> _Input_:
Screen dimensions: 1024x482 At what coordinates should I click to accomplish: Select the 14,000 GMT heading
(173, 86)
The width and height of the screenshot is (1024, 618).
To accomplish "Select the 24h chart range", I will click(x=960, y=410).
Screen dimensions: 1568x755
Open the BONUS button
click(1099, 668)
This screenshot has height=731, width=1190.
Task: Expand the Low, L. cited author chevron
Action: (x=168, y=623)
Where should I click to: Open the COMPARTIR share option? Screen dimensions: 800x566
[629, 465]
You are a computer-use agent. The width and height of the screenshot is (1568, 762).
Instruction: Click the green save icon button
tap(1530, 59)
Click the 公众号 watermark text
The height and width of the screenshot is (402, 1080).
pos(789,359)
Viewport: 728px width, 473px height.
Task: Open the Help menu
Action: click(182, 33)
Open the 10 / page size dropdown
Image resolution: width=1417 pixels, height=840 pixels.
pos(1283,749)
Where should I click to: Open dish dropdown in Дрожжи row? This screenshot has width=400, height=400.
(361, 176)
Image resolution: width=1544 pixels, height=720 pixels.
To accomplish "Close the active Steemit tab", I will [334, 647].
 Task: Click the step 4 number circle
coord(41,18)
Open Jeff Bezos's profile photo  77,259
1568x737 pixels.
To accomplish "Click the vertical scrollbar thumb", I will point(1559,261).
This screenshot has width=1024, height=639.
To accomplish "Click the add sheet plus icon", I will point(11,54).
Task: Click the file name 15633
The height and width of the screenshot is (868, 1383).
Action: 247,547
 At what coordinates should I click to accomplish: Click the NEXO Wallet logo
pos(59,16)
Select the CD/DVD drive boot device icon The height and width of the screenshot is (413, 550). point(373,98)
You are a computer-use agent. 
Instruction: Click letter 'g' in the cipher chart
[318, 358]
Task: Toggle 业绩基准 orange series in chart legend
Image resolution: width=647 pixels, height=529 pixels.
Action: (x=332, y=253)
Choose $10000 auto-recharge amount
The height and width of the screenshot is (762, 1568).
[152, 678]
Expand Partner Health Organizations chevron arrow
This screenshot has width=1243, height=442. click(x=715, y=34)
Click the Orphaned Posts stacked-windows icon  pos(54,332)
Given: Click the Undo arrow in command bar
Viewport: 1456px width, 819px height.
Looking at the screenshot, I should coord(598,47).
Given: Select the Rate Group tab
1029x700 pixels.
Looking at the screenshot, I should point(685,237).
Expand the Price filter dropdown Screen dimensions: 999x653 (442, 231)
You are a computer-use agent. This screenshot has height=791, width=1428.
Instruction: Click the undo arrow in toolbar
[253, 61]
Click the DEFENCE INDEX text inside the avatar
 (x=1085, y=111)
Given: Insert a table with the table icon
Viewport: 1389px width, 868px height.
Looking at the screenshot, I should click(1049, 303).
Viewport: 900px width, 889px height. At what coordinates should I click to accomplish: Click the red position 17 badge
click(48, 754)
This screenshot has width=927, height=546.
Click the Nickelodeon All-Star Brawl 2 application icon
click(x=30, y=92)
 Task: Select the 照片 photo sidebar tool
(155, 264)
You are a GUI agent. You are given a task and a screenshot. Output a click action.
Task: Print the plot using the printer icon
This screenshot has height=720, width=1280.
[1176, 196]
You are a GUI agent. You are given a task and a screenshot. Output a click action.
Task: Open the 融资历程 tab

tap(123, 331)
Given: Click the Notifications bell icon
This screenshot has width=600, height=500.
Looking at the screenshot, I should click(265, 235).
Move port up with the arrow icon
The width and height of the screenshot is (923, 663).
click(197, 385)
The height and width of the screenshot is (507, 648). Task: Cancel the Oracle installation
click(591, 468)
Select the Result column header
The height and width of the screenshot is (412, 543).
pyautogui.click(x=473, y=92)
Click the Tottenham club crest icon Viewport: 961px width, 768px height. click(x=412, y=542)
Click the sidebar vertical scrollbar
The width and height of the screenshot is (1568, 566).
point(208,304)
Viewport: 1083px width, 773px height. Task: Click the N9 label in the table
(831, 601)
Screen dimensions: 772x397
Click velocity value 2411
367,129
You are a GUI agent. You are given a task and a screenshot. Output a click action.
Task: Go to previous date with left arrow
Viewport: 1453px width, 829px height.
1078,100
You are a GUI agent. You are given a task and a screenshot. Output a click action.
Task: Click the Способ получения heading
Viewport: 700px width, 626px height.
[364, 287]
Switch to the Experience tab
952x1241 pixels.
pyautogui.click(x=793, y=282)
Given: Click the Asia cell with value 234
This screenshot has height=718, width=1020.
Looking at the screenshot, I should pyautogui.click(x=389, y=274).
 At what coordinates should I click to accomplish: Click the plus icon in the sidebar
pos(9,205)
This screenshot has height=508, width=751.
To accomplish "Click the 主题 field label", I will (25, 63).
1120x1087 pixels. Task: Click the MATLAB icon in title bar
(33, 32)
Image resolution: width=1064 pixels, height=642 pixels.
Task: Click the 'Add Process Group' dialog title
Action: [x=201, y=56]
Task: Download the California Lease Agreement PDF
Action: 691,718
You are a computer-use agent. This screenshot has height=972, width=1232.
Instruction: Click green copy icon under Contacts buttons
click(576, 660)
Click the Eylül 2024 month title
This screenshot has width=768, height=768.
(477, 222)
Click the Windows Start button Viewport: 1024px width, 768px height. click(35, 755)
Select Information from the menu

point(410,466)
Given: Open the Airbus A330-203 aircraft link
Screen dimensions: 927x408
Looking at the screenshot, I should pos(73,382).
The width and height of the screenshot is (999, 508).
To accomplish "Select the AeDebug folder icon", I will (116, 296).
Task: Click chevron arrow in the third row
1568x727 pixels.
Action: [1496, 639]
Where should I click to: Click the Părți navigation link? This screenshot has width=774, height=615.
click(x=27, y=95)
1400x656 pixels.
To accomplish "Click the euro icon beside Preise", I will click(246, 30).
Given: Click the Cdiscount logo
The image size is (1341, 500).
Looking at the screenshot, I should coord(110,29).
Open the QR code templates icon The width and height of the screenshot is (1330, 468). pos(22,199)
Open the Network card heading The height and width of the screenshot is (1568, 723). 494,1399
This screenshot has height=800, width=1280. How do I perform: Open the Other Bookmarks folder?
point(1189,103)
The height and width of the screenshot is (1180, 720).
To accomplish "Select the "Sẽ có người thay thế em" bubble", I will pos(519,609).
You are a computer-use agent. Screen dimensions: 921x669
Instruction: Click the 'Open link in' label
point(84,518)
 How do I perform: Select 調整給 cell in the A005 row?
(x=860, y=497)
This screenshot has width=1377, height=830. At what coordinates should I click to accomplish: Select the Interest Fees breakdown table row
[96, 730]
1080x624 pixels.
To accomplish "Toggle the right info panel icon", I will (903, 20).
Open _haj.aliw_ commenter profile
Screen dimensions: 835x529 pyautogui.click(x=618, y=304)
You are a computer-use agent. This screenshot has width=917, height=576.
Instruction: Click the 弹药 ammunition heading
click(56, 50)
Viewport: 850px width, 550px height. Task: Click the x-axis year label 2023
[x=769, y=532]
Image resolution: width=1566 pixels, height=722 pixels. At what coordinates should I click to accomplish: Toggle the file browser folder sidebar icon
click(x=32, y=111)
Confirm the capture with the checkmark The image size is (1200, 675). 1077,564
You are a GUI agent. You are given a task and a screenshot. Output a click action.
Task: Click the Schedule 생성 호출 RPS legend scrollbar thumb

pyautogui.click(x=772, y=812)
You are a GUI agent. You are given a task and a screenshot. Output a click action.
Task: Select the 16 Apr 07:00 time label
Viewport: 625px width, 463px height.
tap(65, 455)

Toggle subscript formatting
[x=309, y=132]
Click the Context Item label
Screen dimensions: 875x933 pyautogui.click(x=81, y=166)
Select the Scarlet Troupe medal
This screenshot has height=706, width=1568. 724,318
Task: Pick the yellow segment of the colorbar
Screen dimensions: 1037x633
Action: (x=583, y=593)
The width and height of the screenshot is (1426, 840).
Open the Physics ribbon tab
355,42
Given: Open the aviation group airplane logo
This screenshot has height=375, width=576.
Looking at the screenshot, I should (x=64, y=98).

> _The task_: Set down exactly the lines of the data above, beginning with the line that has "Instruction: Click green" and ending with the line that has "Given: Click the Cdiscount logo", and no others.

> _Problem solution_:
Instruction: Click green copy icon under Contacts buttons
click(576, 660)
Click the Eylül 2024 month title
This screenshot has width=768, height=768.
(477, 222)
Click the Windows Start button Viewport: 1024px width, 768px height. click(35, 755)
Select Information from the menu

point(410,466)
Given: Open the Airbus A330-203 aircraft link
Screen dimensions: 927x408
Looking at the screenshot, I should pos(73,382).
The width and height of the screenshot is (999, 508).
To accomplish "Select the AeDebug folder icon", I will (116, 296).
Task: Click chevron arrow in the third row
1568x727 pixels.
Action: [1496, 639]
Where should I click to: Click the Părți navigation link? This screenshot has width=774, height=615.
click(x=27, y=95)
1400x656 pixels.
To accomplish "Click the euro icon beside Preise", I will click(246, 30).
Given: Click the Cdiscount logo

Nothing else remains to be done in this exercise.